Food Pharmacy: Centering Patient Needs at the Dinner Table
Posted on: April 9, 2024San Francisco
Hello! My name is Sian Hong (she/her). I was born in Myanmar and grew up right here in San Francisco! I am serving as the Food Access Coordinator with the Food as Medicine Collaborative (FAMC). The Food as Medicine Collaborative works to bring programs called Food Pharmacies to many different clinics across San Francisco. Food Pharmacies provide fresh and nutritious grocery items in partnership with an array of different healthcare professionals (such as nurses, dieticians, pharmacists, behavioral health clinicians, etc) to holistically address hypertension and/or diabetes in structurally oppressed and vulnerable patient populations. Food Pharmacies also serve as a hub where the patient voice is elevated, and both staff and patients can gather to chat over shared recipes, community resources, program improvements, and more.
I can most frequently be found supporting Food Pharmacies that focus on serving the Black/African American community in San Francisco’s District 10. Black/AA populations in San Francisco have historically faced – and continue to face – systemic racial oppression, specifically in the food system. The longstanding food apartheid that has made nutritious food items limited in quality, affordability, and availability has prompted significant health disparities across generations of Black individuals – especially with regards to hypertension. However, the resilience and activism of the Black community in San Francisco is profoundly inspiring, and we stand witness to this legacy of healthcare advocacy and leadership in the patients that we serve today.
My time as an NHC member with FAMC has taught me that change takes time, total determination, and lots of planning – even down to the littlest, seemingly-small things. My role involves working with and learning from colleagues and mentors across both FAMC and the San Francisco Department of Public Health, and it consists of a range of duties: physically setting up and taking down 2-3 Food Pharmacies a week, making reminder calls to patients, drafting up the food orders using patient input, facilitating discussions with Food Pharmacy stakeholders, collecting and organizing data for program evaluation projects, preparing fruit-and-herb-infused “spa water” for our patients, and most importantly, learning what our patients’ needs are and brainstorming how Food Pharmacy can best serve these needs.

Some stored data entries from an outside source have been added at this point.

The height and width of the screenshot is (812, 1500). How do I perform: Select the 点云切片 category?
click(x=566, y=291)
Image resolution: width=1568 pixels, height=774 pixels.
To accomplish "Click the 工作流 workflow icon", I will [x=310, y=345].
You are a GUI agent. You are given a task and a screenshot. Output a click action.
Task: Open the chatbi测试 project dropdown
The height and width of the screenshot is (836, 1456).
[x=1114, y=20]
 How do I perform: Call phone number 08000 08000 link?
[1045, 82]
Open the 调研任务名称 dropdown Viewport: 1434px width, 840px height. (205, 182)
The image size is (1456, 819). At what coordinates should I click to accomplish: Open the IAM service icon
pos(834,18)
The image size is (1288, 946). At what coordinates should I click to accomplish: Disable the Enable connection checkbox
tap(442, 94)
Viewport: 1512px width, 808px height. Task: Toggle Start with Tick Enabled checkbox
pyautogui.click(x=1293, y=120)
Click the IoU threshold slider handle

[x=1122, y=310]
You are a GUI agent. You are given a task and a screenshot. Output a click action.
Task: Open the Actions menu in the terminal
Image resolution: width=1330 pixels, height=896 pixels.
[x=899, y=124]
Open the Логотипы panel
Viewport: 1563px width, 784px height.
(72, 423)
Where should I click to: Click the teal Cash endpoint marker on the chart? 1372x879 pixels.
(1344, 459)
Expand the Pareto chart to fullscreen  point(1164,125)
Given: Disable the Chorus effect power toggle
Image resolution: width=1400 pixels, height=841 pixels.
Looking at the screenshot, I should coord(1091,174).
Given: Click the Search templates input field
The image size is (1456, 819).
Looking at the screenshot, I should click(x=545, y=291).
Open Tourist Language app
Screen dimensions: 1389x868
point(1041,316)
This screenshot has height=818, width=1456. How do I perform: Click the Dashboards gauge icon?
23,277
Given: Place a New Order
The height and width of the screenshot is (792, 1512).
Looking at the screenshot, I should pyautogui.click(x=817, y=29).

The path to food justice and food sovereignty in San Francisco is neither clear nor easy. It is a path that must be radically trailblazed, and that takes the work of entire governments, communities, and individuals. My service role has taught me to start at the beginning: person-to-person, to see what a patient’s immediate needs are – and how we can zoom out, understand the bigger picture, and advocate for change at a larger scale. What I have learned here will inform how I approach public health programming and public health research in the future, and I am beyond excited to carry this experience with me moving forward.